A lot has happened on the macroeconomic front since 1947, including economic stress in the 1960s led by a slump in food and industrial production.
Then came Indo-China and Indo-Pakistan, which widened spending and gave birth to the balance of payments crisis.
With high import bills, India nearly defaulted as the foreign exchange reserves had almost dried up.
As per reports, the then Indira Gandhi-led government had to go for a steep devalue of the rupee. The value of the rupee depreciated from Rs 4.76 against the US dollar to Rs 7.5.
Then in 1991, India again found itself in a serious economic crisis as the country was not in a position to pay for its imports and service its external debt obligations.
Again, India was on the verge of default, necessitating much-needed reforms to open the country’s economy.
To negate the crisis, the Reserve Bank of India reportedly devalued the rupee in two sharp tranches – 9 per cent and 11 per cent, respectively. Post the devaluation, the value of the rupee against the US dollar was around 26.
From Rs 4 during Independence against the then benchmark Pound sterling to around Rs 79 to Rs 80 against the US dollar, the rupee has depreciated by Rs 75 in the past 75 years.
“Weakness for the rupee in these years has been contributed by many factors with trade deficit now rising to record highs of $31 billion from almost no deficit at the start of independence mainly contributed by high oil import bill,” said Gaurang Somaiya, Forex and Bullion Analyst, Motilal Oswal Financial Services.

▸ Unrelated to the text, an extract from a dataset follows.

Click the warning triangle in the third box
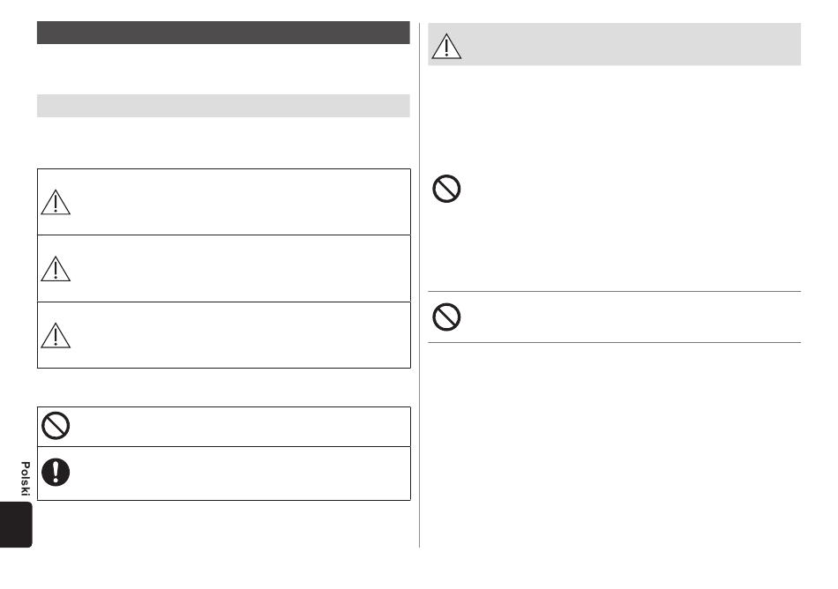The image size is (838, 589). (55, 334)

“We expect that rupee could continue to fall against the US dollar going ahead, but the pace of depreciation could be getting slow following a massive war chest build by the RBI in the reform of foreign exchange reserves,” Mr Somaiya added.
Even though the falling rupee may not benefit the entire economy, a devalued currency has its merits as it aids in boosting exports.

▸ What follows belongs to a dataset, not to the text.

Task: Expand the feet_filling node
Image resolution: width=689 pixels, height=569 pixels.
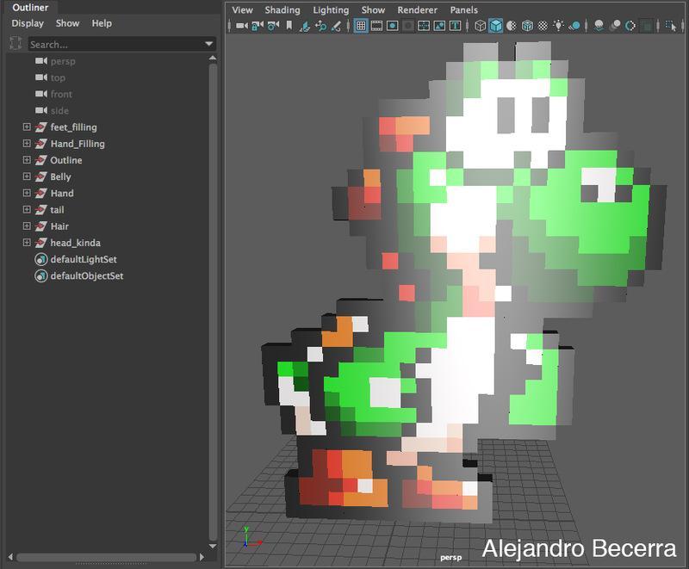Action: tap(27, 127)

Since the economic reforms of 1991, the rupee has been depreciating at the rate of 3.74 per cent on CAGR (compound annual growth rate) against the US dollar because of inflation and interest rate differential between the US and India, said Dilip Parmar, Research Analyst at brokerage house HDFC Securities.
Between 2000 and 2007, the rupee stabilised to an extent, led by substantial foreign investments flowing into the country but later declined during the global financial crisis of 2008.

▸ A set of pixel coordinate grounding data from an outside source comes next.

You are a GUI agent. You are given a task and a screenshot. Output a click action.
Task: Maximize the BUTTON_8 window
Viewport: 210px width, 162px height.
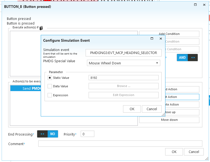click(x=195, y=5)
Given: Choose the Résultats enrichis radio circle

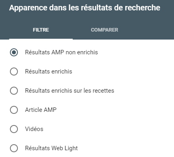Looking at the screenshot, I should click(x=14, y=72).
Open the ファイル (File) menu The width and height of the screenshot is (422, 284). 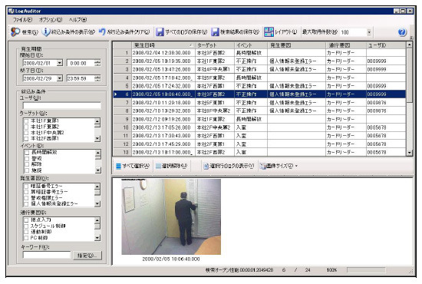[x=22, y=20]
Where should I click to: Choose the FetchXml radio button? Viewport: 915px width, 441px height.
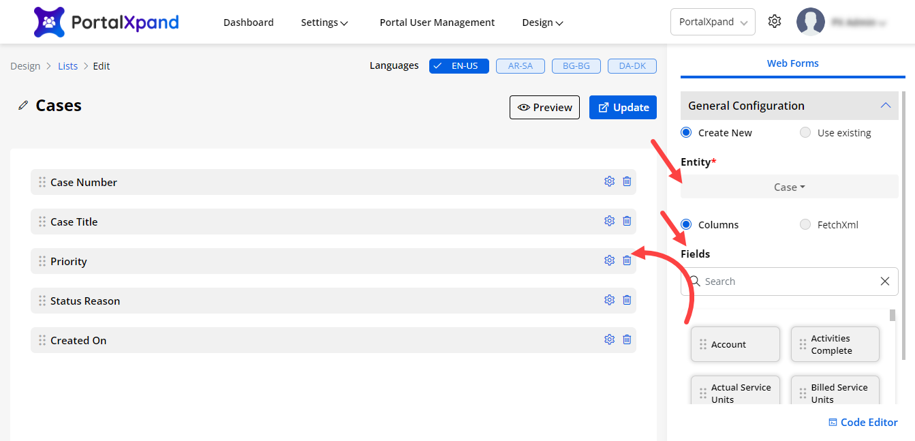805,225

“Further looking at the past, we see major depreciation started from 2009 onwards, from 46.5 to now at 79.5, 4.3 per cent CAGR as compared to almost unchanged from 2000 to 2009, from 46.7 to 46.5,” Mr Parmar added.
The US dollar, the reserve currency of almost all countries, is detrimental to other currencies, especially in times of sharp volatility in financial markets, as it weakens peer currencies.
Since the cost of imports becomes higher, domestic inflation may be triggered, which in turn may reduce purchasing power in the economy.
Rising costs of imports may also increase the current account deficit (CAD). For April-July 2022, India’s trade deficit stood at $100.01 billion.
A widening trade deficit also contributes to the weakening of the rupee.
For the record, the Indian rupee in July slipped below the psychologically important level of 80 against the US dollar for the first time as high crude oil prices amid tighter global supplies boosted demands for the US dollar.
There is, however, a silver lining.
SBI Research said in its latest report said an interesting development is taking place in the global currency market as there has been a significant jump in trade in oil and other commodities in currencies such as the Renminbi, Hong Kong Dollar, and Arab Emirates Dirham at discounted rates.
“Dollar distancing is finally happening, and it is time for India to pitch Rupee as a credible, secular alternative in the changing world order?” SBI Research questioned in its report.
Coming to the share of the US dollar in global foreign exchange reserves, it has been shrinking since the start of the twenty-first century, falling close to 59 per cent as of the end of December 2021, from above 70 per cent two decades back.
The RBI also seems keen to reduce the dominance of the US dollar as it announced a mechanism to settle payments for international trade in rupees earlier this year, especially for India’s exports.
That mechanism may help in internationalising the rupee in the long run.